Nevertheless, she feels sick.

"I—" John begins, then bites back his half-formed words. A long moment drags itself painfully by, during which all she can see are his eyes. Slowly, the flame in them dims, and his brows crease in weary stress, chin tilting down slightly. "No. Don't—don't tell me. I'm not going to do this anymore—to dwell on him. You helped me out of that, believe it or not—Mary, or Anthea, or whoever you are. I am completely honest when I say I might be dead by now if not for you."

Her stomach twists. Does that mean she's done what Mycroft asked after all? But, no, she shouldn't be concerned about that—she hasn't done a single damn thing right in all of this, and seeking to find something she didn't mess up on won't dull the reality of that, no matter how much she may wish so.

"You'd have found a way to keep going," she insists. "You're strong. Stronger than you think."

And that, she decides, is the perfect parting note. She begins to stand up, only realizing now how absurdly shaky her legs have become, staring at the tabletop once more. The backs of her eyes are burning, for some strange reason, and she knows that she has to get out of there before she does something stupid like show how much she regrets all of this—show, for once, her genuine emotions.
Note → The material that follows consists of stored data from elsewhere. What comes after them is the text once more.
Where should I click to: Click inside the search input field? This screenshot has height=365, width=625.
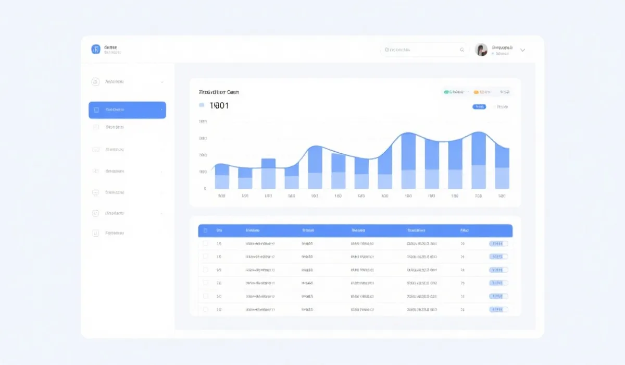pos(422,50)
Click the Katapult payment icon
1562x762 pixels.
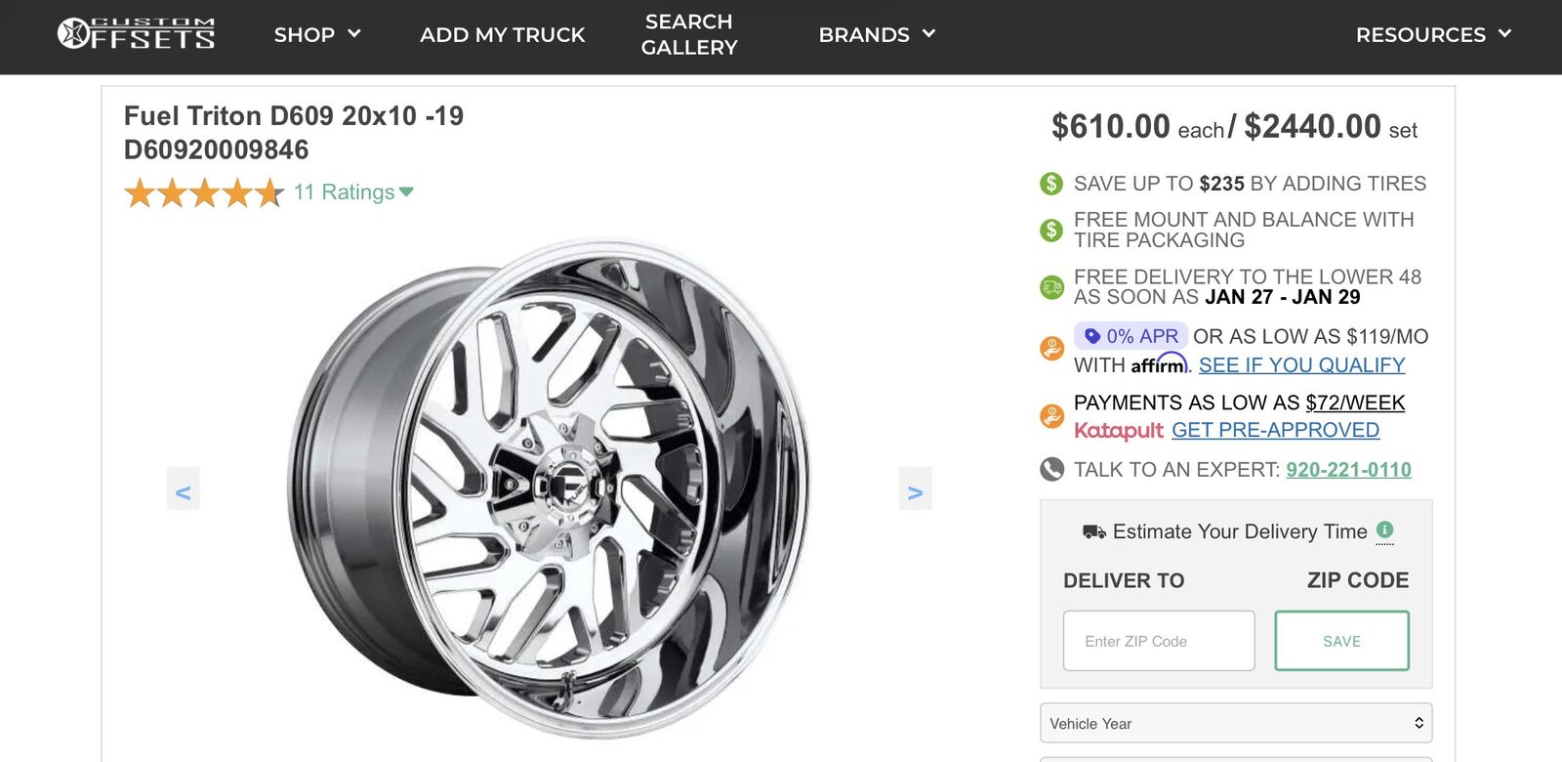click(x=1051, y=417)
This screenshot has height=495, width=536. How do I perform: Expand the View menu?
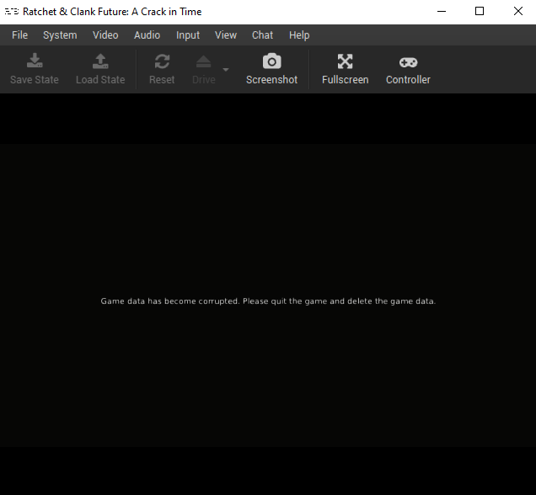pyautogui.click(x=226, y=35)
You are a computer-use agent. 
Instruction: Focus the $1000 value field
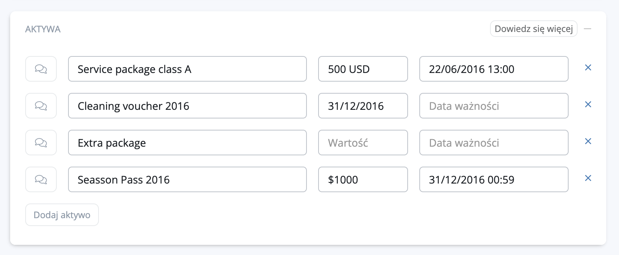point(363,179)
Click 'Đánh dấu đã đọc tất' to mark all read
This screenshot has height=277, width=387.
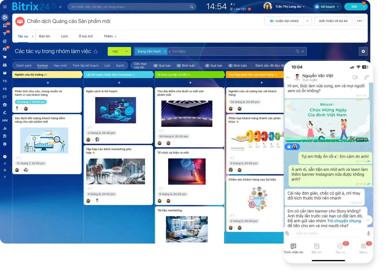[270, 65]
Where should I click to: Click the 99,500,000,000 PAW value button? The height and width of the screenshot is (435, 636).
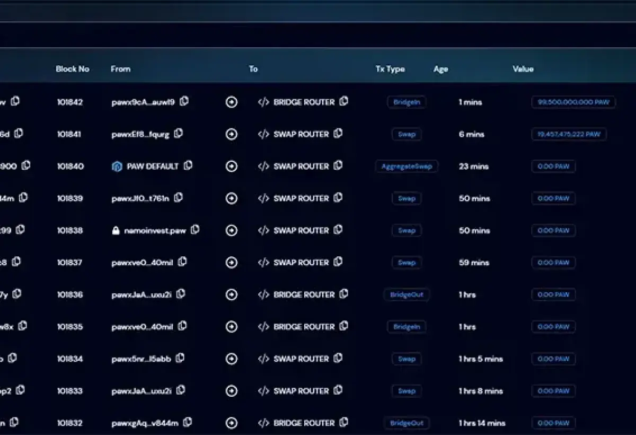tap(573, 102)
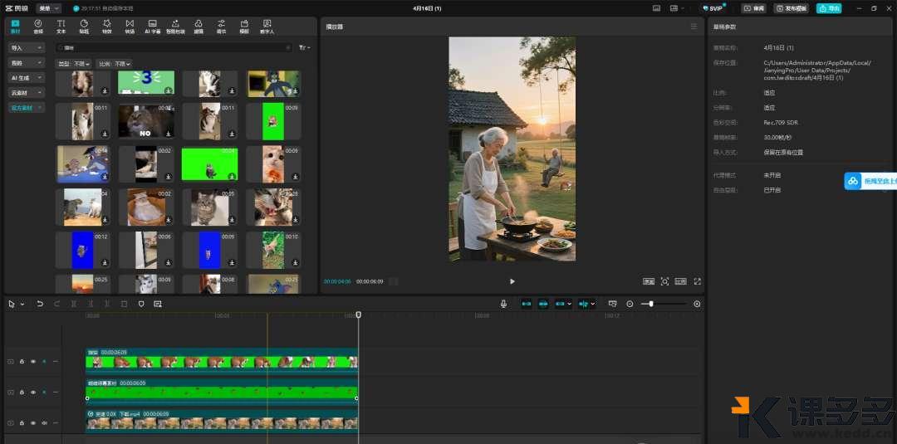Enter fullscreen preview in the player

[x=697, y=281]
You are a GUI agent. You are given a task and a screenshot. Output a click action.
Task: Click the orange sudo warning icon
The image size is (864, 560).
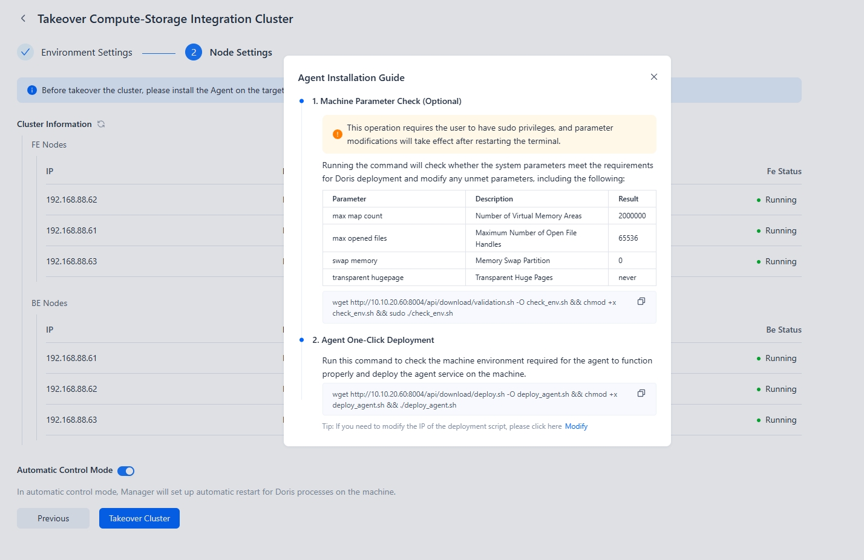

But something's holding her down. Another hand, fingers pressing gently on her wrist, warm and steady and anchoring.

"Wait," John says.

She glances up through her overdone lashes, meeting his gaze once more. He's not smiling—not with his mouth—but there's a tenderness in his eyes that jars her slightly, causes her to bite down on her tongue and freeze in place.

"Let's not think about this now, alright?" he suggests. "You've done your job for… for Mycroft. There's no need to keep an eye on me, so you can forget about that. Just… just focus on having a night off, alright? We can worry about the rest of it later…"

"I can't," she says automatically, but she's not moving away. "I'm not going to do this, John—"

"Mary. Please. For now, just have dinner with me, alright?"

She shouldn't do this. She should stand up straight, turn around and walk right out of the restaurant, down the street, take a cab to her office and pick up her paperwork and go back to doing what she's supposed to, and yet…

"Alright." Without any reason, she settles back down into the chair. He releases her hand, and she brings it to her lap, folding it under the other. "Fine. For now… let's have dinner."

He smiles, and the candlelight dances like a mirage in his impossibly colored eyes. "I couldn't ask for anything better."